Yes, for casual-to-moderate daily use. The free AI Studio tier on Gemini Flash accommodates roughly 50+ articles/day on the standard quota. For heavier daily work, enable billing. Gemini Flash paid is often pennies per long document, still among the lowest in the category.

Should I use AI Studio or Vertex AI?

AI Studio is the simpler path: generate a key in minutes and start summarizing. Vertex AI is the Google Cloud path with project-level controls, higher quotas, and enterprise features. For Reduz BYOK, AI Studio is sufficient for almost all users; pick Vertex if you need enterprise audit logs or are already using GCP for production workloads.

Does Google train Gemini on my BYOK summaries?

On the free AI Studio tier, yes by default. Google's free-tier policy permits use of submitted content for model improvement. On paid-tier (billing enabled), content is excluded from training by default. For sensitive summaries, enable billing or use OpenAI/Anthropic which exclude API content from training on all tiers.

Which Gemini model should I use in Reduz?

Flash is the right default for daily-volume summarization: excellent quality, generous free quota, very low paid pricing. Pro for hard technical content. Flash Lite for the highest free-tier quota with adequate quality.

Is Reduz free?

Yes. Reduz includes 100 free credits a month.
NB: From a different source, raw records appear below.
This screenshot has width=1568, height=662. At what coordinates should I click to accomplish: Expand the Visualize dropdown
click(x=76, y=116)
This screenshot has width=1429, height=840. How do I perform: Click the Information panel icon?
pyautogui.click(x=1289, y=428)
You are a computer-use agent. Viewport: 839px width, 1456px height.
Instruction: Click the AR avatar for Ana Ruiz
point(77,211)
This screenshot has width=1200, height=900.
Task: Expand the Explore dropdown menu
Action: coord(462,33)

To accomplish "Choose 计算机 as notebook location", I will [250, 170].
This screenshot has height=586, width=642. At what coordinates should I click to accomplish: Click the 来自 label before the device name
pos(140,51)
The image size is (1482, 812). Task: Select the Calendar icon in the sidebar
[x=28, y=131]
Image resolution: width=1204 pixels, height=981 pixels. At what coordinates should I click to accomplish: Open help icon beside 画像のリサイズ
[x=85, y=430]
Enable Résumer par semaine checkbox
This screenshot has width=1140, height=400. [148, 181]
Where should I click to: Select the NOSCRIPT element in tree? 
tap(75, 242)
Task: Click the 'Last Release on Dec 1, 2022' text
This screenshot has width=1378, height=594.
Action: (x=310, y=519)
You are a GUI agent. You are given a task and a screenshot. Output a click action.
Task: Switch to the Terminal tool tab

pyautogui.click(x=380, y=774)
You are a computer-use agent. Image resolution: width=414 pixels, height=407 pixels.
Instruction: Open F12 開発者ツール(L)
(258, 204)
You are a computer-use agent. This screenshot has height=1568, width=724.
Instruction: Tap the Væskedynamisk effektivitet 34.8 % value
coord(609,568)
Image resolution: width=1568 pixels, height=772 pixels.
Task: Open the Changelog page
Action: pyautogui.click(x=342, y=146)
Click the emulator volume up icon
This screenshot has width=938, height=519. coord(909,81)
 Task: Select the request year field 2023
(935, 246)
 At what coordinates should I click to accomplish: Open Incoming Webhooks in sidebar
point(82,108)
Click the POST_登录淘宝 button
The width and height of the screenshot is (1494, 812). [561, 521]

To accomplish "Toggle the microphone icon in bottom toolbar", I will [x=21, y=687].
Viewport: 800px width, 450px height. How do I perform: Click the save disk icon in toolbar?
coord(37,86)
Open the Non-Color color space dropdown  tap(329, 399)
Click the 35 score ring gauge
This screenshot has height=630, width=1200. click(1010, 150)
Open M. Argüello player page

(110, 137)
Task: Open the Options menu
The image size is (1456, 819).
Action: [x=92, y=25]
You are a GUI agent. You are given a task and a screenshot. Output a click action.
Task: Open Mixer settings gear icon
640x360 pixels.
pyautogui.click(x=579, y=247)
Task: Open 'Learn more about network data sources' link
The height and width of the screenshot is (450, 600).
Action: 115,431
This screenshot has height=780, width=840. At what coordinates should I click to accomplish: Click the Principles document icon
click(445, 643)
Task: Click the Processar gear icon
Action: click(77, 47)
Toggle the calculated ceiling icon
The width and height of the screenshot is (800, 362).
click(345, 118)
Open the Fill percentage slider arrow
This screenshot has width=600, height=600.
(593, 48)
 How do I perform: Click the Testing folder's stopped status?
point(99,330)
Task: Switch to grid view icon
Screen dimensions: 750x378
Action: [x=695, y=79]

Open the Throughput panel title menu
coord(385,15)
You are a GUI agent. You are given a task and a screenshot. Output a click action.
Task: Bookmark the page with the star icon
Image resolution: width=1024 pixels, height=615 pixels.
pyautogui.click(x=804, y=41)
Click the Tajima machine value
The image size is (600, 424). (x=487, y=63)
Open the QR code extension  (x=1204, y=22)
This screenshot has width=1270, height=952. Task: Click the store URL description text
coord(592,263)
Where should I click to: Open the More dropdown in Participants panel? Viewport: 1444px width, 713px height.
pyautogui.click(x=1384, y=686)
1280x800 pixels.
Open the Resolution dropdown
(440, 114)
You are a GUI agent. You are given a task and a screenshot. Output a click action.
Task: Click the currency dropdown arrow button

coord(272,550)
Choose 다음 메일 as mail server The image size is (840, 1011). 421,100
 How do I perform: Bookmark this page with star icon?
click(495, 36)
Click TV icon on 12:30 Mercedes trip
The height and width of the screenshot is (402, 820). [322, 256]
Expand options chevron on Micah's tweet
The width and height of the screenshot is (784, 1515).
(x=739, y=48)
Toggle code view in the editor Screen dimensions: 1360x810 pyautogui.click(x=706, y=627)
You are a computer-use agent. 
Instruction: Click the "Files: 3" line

Using your own AI key removes the credit limit.

Do I need an account?

Not when you use your own AI key. An account is only needed for free credits, paid plans, or cloud backup.

Where is my data stored?

Summary history is stored in your browser. Cloud backup is opt-in and encrypted on your device before upload.

Which AI providers does Reduz support?

Reduz supports OpenAI, Anthropic Claude, Google Gemini, DeepSeek, and xAI Grok. You can also use free credits without setting up an AI account.